*GOAL OF THE EXERCISE*: From the line with "Instruction: Click the" through the line with "Instruction: Go to Klantenservice in top bar", repeat the entries verbatim, both end lines included, and add nothing.

*MATERIAL FOR THIS TASK*:
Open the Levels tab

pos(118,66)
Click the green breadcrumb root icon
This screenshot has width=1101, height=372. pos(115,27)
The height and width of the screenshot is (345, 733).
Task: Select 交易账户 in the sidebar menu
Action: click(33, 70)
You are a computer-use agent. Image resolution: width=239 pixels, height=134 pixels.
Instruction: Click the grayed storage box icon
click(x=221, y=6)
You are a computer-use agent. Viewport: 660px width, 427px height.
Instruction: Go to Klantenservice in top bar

--

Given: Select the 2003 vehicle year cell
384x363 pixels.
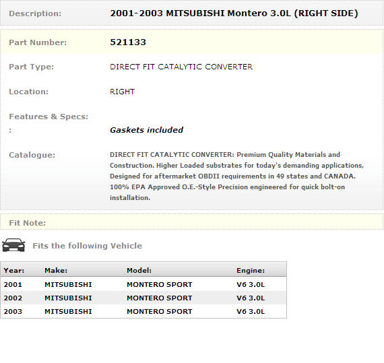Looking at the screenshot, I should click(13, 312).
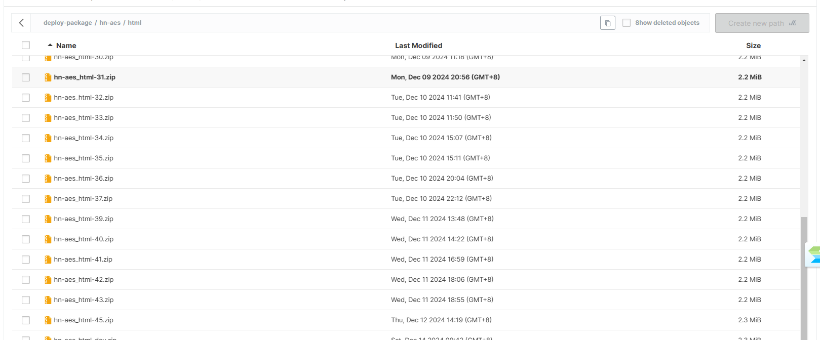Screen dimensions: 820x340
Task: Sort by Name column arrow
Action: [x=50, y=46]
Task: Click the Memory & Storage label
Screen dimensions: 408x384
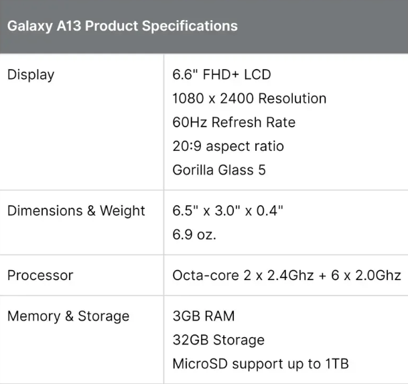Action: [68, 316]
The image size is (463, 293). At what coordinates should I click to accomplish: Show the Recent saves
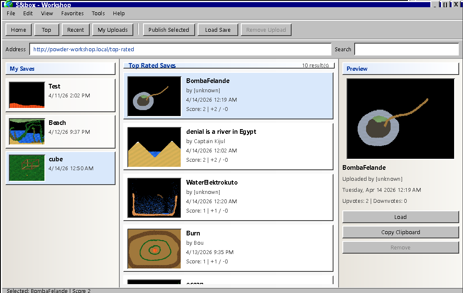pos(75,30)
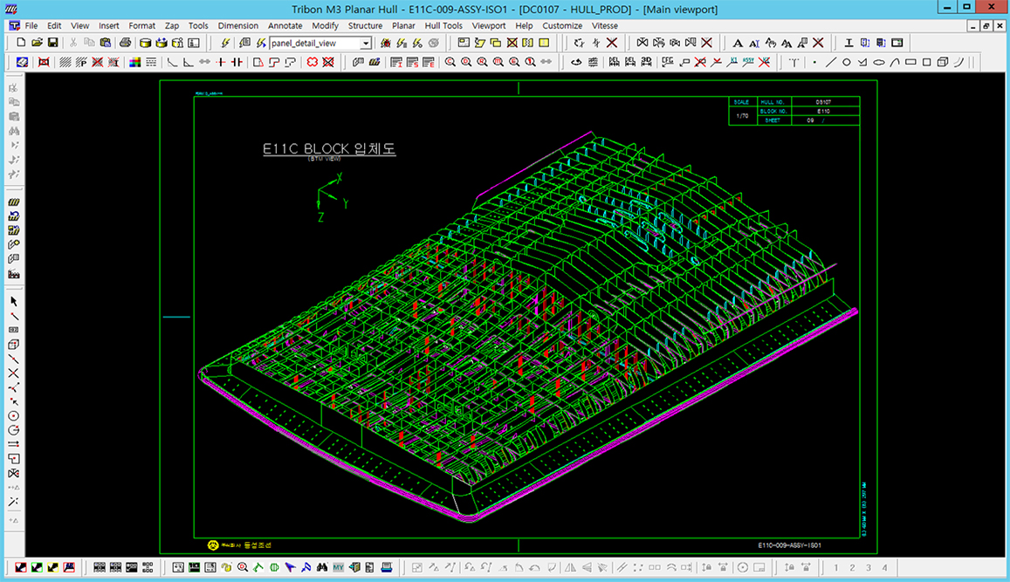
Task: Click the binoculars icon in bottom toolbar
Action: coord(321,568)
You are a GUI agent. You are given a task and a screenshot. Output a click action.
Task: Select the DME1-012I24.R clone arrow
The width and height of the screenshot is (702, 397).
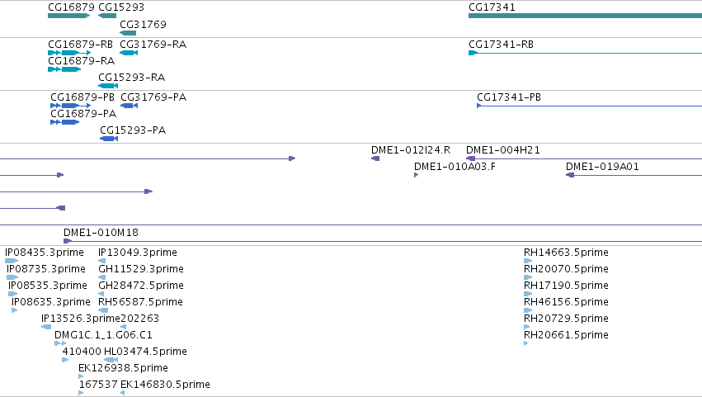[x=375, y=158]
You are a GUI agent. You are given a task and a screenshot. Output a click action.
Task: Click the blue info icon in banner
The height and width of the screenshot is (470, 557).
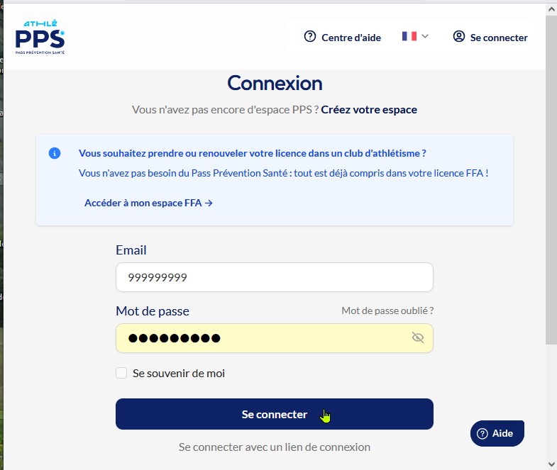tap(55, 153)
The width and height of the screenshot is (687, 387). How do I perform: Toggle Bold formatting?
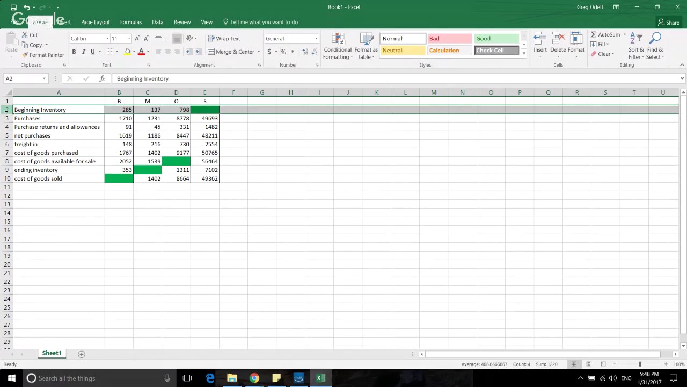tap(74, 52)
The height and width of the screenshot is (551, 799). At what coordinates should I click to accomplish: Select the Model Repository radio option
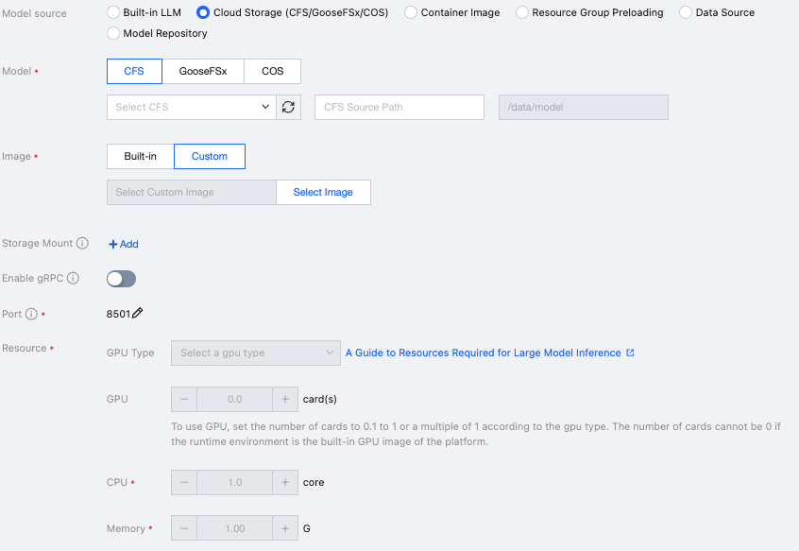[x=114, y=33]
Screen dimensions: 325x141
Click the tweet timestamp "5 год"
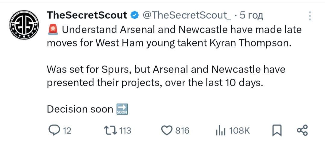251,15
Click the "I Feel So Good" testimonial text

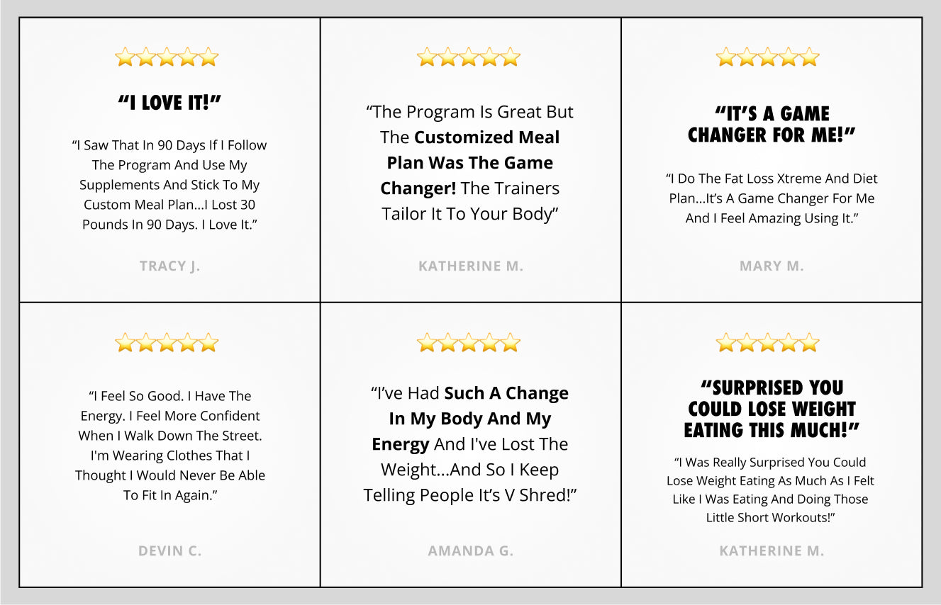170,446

---

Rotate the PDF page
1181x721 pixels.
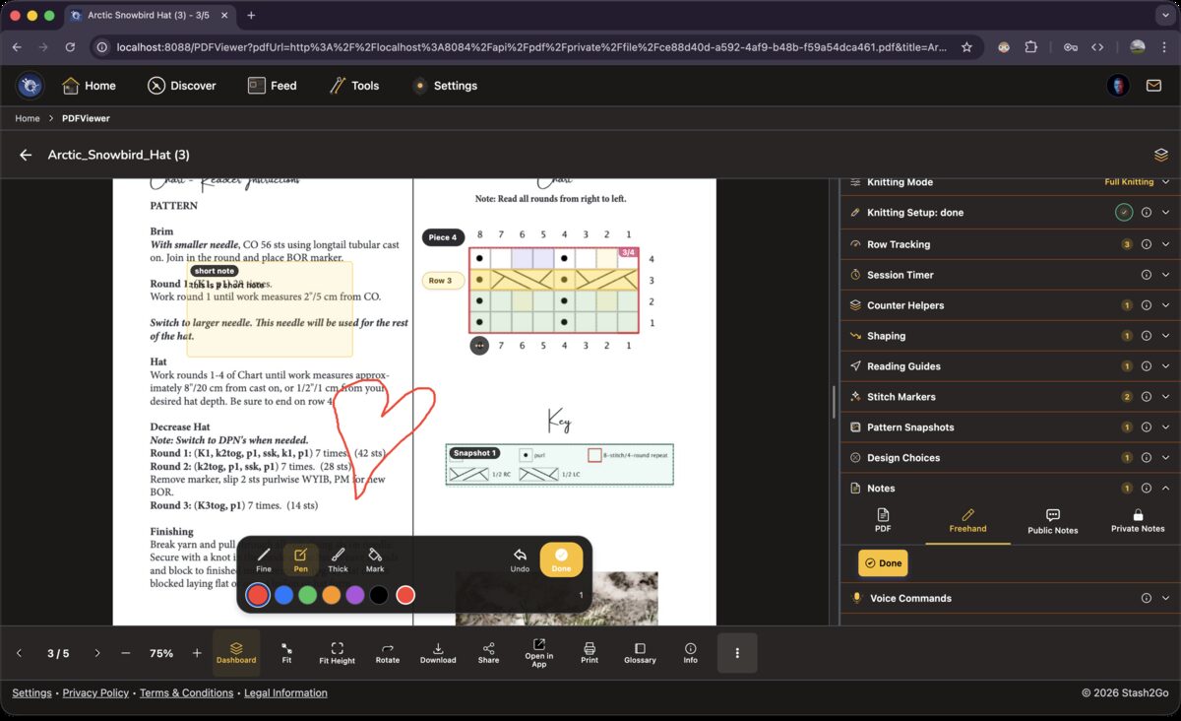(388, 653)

*RESPONSE BOX*:
Instruction: Click the grayed storage box icon
click(x=221, y=6)
You are a computer-use agent. Viewport: 660px width, 427px height.
Instruction: Go to Klantenservice in top bar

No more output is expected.